"Should Palin and McCain prevail come November, feminism can curtsy and treat herself to a hard-earned vacation. The greatest achievement of feminism won't be that a woman reached the vice presidency, but that a woman no longer needed feminists to get there."
Kathleen Parker
"Sarah Palin is the emblem of what feminism was supposed to be all about: an unafraid, independent, audacious woman, who soared on her own merits without the aid of a patriarchal jumpstart, high-brow matrimonial tutelage and capital, and old-boy liaisons and networking."
Victor Davis Hanson
(on her acceptance speech) "Sarah Palin was grace personified. And now, finally, even we American Taliban have hope."
Andrew McCarthy
"Sarah Palin has put the flim-flam nature of America feminism sharply into focus, revealing the not-so-secret hypocrisy of its code and, whatever her future, this alone is an accomplishment. As she emerged into the nation's consciousness, a shudder went through the feminist left—a political movement not restricted to females. She is a mother refusing to stay at home (good) who had made a success out in the workplace (excellent) whose marriage nevertheless is a rip-roaring success and whose views are unspeakable—those of a red-blooded, right-wing principled pragmatist.

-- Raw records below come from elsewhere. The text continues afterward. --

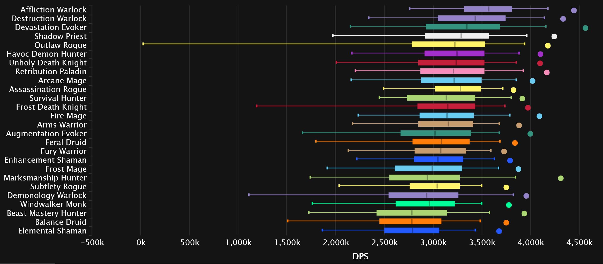Click the Marksmanship Hunter green outlier dot
The width and height of the screenshot is (603, 264).
(561, 178)
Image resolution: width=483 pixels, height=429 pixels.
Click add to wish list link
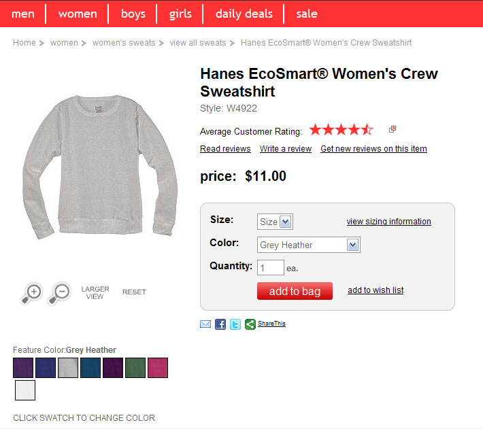(376, 290)
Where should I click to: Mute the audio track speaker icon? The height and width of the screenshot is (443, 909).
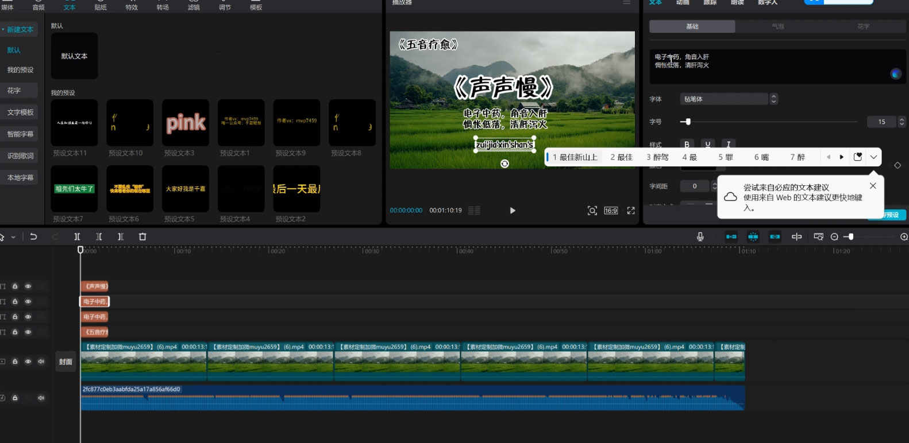click(41, 398)
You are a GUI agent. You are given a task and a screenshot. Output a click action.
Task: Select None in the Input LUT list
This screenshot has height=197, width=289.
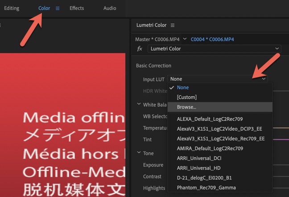pyautogui.click(x=183, y=88)
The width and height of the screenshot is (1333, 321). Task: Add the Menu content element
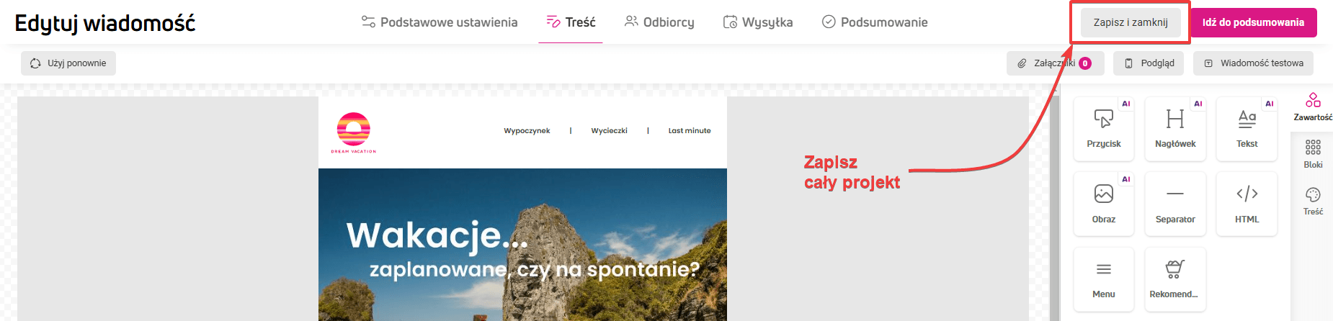[1103, 279]
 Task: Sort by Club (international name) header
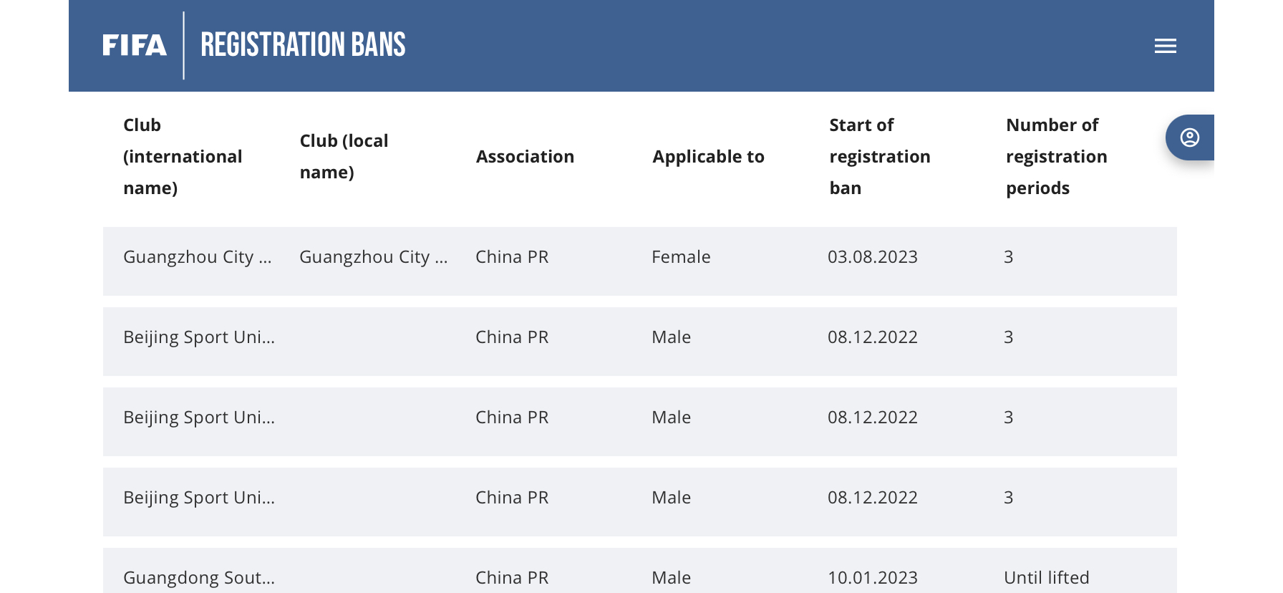tap(183, 156)
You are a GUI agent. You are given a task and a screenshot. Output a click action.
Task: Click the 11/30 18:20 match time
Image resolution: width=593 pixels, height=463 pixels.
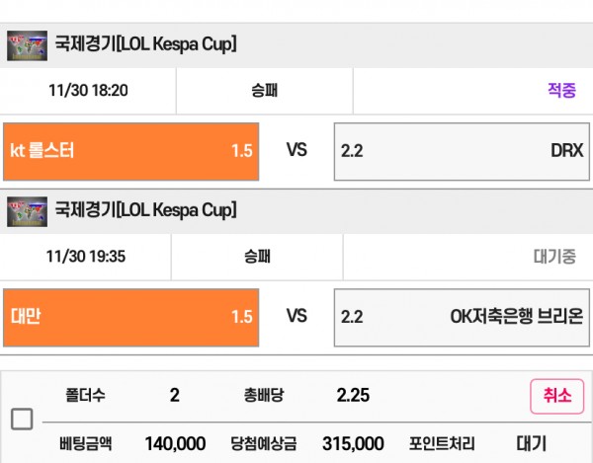88,91
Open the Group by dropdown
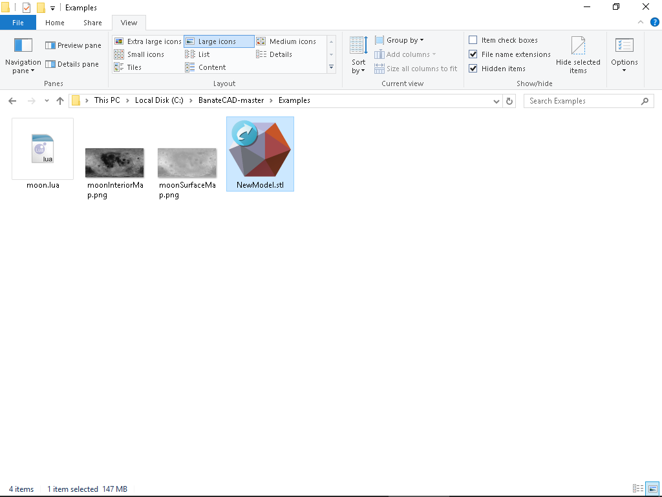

"The hypocrisy was breathtaking. Only nanoseconds before the choice of Mrs. Palin as VP put her a geriatric heartbeat away from the presidency, a woman's right to have a career and children was a shibboleth of feminism. One always knew that women with views that opposed those of official feminism were to be treated as nonwomen. To see it now out in the open was the real shocker.
"If a grocer's daughter [Margaret Thatcher] can do it, a self-described hockey mom cannot be dismissed."
Barbara Ameil
(far more succinctly, from a woman I consider an unparalleled feminist icon:)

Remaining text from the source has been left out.